* GIVEN REQUEST
Reproduce each of the rows below word for word, keeping their original order.

* EXERCISE MATERIALS
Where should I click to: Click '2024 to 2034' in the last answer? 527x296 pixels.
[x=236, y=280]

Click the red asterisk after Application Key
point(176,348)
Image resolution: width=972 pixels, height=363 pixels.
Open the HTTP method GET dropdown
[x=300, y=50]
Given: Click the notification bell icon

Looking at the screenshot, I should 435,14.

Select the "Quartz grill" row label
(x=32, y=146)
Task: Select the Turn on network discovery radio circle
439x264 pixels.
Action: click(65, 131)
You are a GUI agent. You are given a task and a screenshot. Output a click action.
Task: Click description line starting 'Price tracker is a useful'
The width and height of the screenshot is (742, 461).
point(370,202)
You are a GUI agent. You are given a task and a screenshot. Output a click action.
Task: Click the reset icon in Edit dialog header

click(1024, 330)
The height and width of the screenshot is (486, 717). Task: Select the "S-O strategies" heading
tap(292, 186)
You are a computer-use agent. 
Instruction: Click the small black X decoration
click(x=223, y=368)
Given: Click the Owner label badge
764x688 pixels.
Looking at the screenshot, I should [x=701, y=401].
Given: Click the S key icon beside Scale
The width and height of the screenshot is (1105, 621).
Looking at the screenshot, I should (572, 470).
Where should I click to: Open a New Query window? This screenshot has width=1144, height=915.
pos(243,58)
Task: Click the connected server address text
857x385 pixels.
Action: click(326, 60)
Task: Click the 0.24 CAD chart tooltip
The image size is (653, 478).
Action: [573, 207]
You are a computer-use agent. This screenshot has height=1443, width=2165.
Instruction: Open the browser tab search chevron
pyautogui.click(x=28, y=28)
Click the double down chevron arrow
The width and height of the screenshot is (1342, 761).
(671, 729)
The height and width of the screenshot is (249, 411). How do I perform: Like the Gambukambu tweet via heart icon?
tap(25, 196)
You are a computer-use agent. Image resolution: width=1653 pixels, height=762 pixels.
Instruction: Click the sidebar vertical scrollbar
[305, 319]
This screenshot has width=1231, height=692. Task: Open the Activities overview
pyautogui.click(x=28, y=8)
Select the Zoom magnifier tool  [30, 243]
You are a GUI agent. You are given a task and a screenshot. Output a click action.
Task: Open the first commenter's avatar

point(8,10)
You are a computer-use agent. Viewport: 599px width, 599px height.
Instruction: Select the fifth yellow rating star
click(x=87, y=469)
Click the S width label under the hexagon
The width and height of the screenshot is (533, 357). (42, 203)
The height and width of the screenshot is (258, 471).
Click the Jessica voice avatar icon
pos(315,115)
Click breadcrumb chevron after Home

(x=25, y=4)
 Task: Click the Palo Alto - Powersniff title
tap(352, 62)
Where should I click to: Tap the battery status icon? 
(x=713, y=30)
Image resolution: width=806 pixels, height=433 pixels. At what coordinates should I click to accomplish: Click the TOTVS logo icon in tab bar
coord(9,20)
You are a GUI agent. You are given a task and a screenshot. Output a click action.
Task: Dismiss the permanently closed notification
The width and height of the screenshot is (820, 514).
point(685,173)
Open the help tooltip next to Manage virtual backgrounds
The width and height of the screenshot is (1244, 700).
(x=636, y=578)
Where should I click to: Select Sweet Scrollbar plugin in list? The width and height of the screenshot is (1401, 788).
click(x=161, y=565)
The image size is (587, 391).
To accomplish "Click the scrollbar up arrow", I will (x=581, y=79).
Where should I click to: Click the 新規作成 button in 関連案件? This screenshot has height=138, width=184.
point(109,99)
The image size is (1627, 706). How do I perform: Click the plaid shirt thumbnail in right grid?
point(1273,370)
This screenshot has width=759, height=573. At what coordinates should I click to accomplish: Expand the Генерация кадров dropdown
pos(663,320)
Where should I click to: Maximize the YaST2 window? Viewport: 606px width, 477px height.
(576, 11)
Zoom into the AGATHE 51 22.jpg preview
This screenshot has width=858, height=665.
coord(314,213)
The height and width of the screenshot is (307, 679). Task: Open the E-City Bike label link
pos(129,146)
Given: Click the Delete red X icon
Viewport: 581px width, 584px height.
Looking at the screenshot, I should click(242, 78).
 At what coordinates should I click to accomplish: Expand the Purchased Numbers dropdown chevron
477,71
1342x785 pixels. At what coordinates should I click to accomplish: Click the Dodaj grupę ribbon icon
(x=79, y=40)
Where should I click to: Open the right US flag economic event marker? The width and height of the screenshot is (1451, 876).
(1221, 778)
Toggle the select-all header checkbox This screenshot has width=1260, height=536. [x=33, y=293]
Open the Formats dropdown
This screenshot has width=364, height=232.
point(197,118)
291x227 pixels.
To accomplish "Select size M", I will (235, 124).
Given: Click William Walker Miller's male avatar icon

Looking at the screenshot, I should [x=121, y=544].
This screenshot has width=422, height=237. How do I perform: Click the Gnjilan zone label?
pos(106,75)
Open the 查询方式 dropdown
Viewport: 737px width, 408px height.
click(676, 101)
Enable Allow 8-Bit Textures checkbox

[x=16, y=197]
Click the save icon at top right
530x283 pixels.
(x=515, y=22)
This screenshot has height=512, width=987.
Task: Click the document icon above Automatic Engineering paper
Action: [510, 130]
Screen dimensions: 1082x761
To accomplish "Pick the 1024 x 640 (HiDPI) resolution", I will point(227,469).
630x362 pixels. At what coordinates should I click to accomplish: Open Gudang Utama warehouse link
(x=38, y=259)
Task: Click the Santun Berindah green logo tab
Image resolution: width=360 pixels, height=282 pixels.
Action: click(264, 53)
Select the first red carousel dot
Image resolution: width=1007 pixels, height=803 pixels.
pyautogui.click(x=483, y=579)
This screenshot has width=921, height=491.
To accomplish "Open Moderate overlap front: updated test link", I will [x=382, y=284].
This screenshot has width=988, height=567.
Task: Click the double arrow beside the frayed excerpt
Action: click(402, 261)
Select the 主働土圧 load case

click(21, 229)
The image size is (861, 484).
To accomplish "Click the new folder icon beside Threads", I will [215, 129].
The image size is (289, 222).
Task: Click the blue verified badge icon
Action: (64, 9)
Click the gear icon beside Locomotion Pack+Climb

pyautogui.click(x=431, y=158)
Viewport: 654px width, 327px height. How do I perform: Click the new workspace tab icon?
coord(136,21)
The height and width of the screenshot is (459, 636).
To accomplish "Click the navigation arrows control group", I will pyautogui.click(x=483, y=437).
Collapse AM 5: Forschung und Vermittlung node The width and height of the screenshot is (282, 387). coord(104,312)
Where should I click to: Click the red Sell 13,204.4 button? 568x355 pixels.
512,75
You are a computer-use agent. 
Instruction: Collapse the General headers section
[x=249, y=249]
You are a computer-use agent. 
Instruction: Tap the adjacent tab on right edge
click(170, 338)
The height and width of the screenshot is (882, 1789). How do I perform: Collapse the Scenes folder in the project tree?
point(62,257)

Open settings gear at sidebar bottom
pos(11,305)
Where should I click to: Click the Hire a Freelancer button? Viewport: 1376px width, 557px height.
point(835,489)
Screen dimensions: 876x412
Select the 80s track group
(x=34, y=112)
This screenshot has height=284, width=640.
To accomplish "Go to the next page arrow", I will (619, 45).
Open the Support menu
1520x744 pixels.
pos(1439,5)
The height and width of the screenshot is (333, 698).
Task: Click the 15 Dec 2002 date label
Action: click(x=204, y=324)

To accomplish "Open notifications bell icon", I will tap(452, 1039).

* COMPLETE ANSWER
Where should I click to: Click '2024 to 2034' in the last answer? 527x296 pixels.
[x=236, y=280]

Click the red asterisk after Application Key
point(176,348)
Image resolution: width=972 pixels, height=363 pixels.
Open the HTTP method GET dropdown
[x=300, y=50]
Given: Click the notification bell icon

Looking at the screenshot, I should 435,14.

Select the "Quartz grill" row label
(x=32, y=146)
Task: Select the Turn on network discovery radio circle
439x264 pixels.
Action: click(65, 131)
You are a GUI agent. You are given a task and a screenshot. Output a click action.
Task: Click description line starting 'Price tracker is a useful'
The width and height of the screenshot is (742, 461).
point(370,202)
You are a GUI agent. You are given a task and a screenshot. Output a click action.
Task: Click the reset icon in Edit dialog header

click(1024, 330)
The height and width of the screenshot is (486, 717). Task: Select the "S-O strategies" heading
tap(292, 186)
You are a computer-use agent. 
Instruction: Click the small black X decoration
click(x=223, y=368)
Given: Click the Owner label badge
764x688 pixels.
Looking at the screenshot, I should [x=701, y=401].
Given: Click the S key icon beside Scale
The width and height of the screenshot is (1105, 621).
Looking at the screenshot, I should (572, 470).
Where should I click to: Open a New Query window? This screenshot has width=1144, height=915.
pos(243,58)
Task: Click the connected server address text
857x385 pixels.
Action: click(326, 60)
Task: Click the 0.24 CAD chart tooltip
The image size is (653, 478).
Action: [573, 207]
You are a computer-use agent. This screenshot has height=1443, width=2165.
Instruction: Open the browser tab search chevron
pyautogui.click(x=28, y=28)
Click the double down chevron arrow
The width and height of the screenshot is (1342, 761).
(671, 729)
The height and width of the screenshot is (249, 411). How do I perform: Like the Gambukambu tweet via heart icon?
tap(25, 196)
You are a computer-use agent. Image resolution: width=1653 pixels, height=762 pixels.
Instruction: Click the sidebar vertical scrollbar
[305, 319]
This screenshot has width=1231, height=692. Task: Open the Activities overview
pyautogui.click(x=28, y=8)
Select the Zoom magnifier tool  [30, 243]
You are a GUI agent. You are given a task and a screenshot. Output a click action.
Task: Open the first commenter's avatar

point(8,10)
You are a computer-use agent. Viewport: 599px width, 599px height.
Instruction: Select the fifth yellow rating star
click(x=87, y=469)
Click the S width label under the hexagon
The width and height of the screenshot is (533, 357). (42, 203)
The height and width of the screenshot is (258, 471).
Click the Jessica voice avatar icon
pos(315,115)
Click breadcrumb chevron after Home

(x=25, y=4)
 Task: Click the Palo Alto - Powersniff title
tap(352, 62)
Where should I click to: Tap the battery status icon? 
(x=713, y=30)
Image resolution: width=806 pixels, height=433 pixels. At what coordinates should I click to accomplish: Click the TOTVS logo icon in tab bar
coord(9,20)
You are a GUI agent. You are given a task and a screenshot. Output a click action.
Task: Dismiss the permanently closed notification
The width and height of the screenshot is (820, 514).
point(685,173)
Open the help tooltip next to Manage virtual backgrounds
The width and height of the screenshot is (1244, 700).
(x=636, y=578)
Where should I click to: Select Sweet Scrollbar plugin in list? The width and height of the screenshot is (1401, 788).
click(x=161, y=565)
The image size is (587, 391).
To accomplish "Click the scrollbar up arrow", I will (x=581, y=79).
Where should I click to: Click the 新規作成 button in 関連案件? This screenshot has height=138, width=184.
point(109,99)
The image size is (1627, 706). How do I perform: Click the plaid shirt thumbnail in right grid?
point(1273,370)
This screenshot has width=759, height=573. At what coordinates should I click to accomplish: Expand the Генерация кадров dropdown
pos(663,320)
Where should I click to: Maximize the YaST2 window? Viewport: 606px width, 477px height.
(576, 11)
Zoom into the AGATHE 51 22.jpg preview
This screenshot has width=858, height=665.
coord(314,213)
The height and width of the screenshot is (307, 679). Task: Open the E-City Bike label link
pos(129,146)
Given: Click the Delete red X icon
Viewport: 581px width, 584px height.
Looking at the screenshot, I should click(242, 78).
 At what coordinates should I click to accomplish: Expand the Purchased Numbers dropdown chevron
477,71
1342x785 pixels. At what coordinates should I click to accomplish: Click the Dodaj grupę ribbon icon
(x=79, y=40)
Where should I click to: Open the right US flag economic event marker? The width and height of the screenshot is (1451, 876).
(1221, 778)
Toggle the select-all header checkbox This screenshot has width=1260, height=536. [x=33, y=293]
Open the Formats dropdown
This screenshot has width=364, height=232.
point(197,118)
291x227 pixels.
To accomplish "Select size M", I will (235, 124).
Given: Click William Walker Miller's male avatar icon

Looking at the screenshot, I should [x=121, y=544].
This screenshot has width=422, height=237. How do I perform: Click the Gnjilan zone label?
pos(106,75)
Open the 查询方式 dropdown
Viewport: 737px width, 408px height.
click(676, 101)
Enable Allow 8-Bit Textures checkbox

[x=16, y=197]
Click the save icon at top right
530x283 pixels.
(x=515, y=22)
This screenshot has height=512, width=987.
Task: Click the document icon above Automatic Engineering paper
Action: [510, 130]
Screen dimensions: 1082x761
To accomplish "Pick the 1024 x 640 (HiDPI) resolution", I will point(227,469).
630x362 pixels. At what coordinates should I click to accomplish: Open Gudang Utama warehouse link
(x=38, y=259)
Task: Click the Santun Berindah green logo tab
Image resolution: width=360 pixels, height=282 pixels.
Action: click(264, 53)
Select the first red carousel dot
Image resolution: width=1007 pixels, height=803 pixels.
pyautogui.click(x=483, y=579)
This screenshot has width=921, height=491.
To accomplish "Open Moderate overlap front: updated test link", I will [x=382, y=284].
This screenshot has width=988, height=567.
Task: Click the double arrow beside the frayed excerpt
Action: click(402, 261)
Select the 主働土圧 load case

click(21, 229)
The image size is (861, 484).
To accomplish "Click the new folder icon beside Threads", I will [215, 129].
The image size is (289, 222).
Task: Click the blue verified badge icon
Action: (64, 9)
Click the gear icon beside Locomotion Pack+Climb

pyautogui.click(x=431, y=158)
Viewport: 654px width, 327px height. How do I perform: Click the new workspace tab icon?
coord(136,21)
The height and width of the screenshot is (459, 636).
To accomplish "Click the navigation arrows control group", I will pyautogui.click(x=483, y=437).
Collapse AM 5: Forschung und Vermittlung node The width and height of the screenshot is (282, 387). coord(104,312)
Where should I click to: Click the red Sell 13,204.4 button? 568x355 pixels.
512,75
You are a computer-use agent. 
Instruction: Collapse the General headers section
[x=249, y=249]
You are a computer-use agent. 
Instruction: Tap the adjacent tab on right edge
click(170, 338)
The height and width of the screenshot is (882, 1789). How do I perform: Collapse the Scenes folder in the project tree?
point(62,257)

Open settings gear at sidebar bottom
pos(11,305)
Where should I click to: Click the Hire a Freelancer button? Viewport: 1376px width, 557px height.
point(835,489)
Screen dimensions: 876x412
Select the 80s track group
(x=34, y=112)
This screenshot has height=284, width=640.
To accomplish "Go to the next page arrow", I will (619, 45).
Open the Support menu
1520x744 pixels.
pos(1439,5)
The height and width of the screenshot is (333, 698).
Task: Click the 15 Dec 2002 date label
Action: click(x=204, y=324)

To accomplish "Open notifications bell icon", I will tap(452, 1039).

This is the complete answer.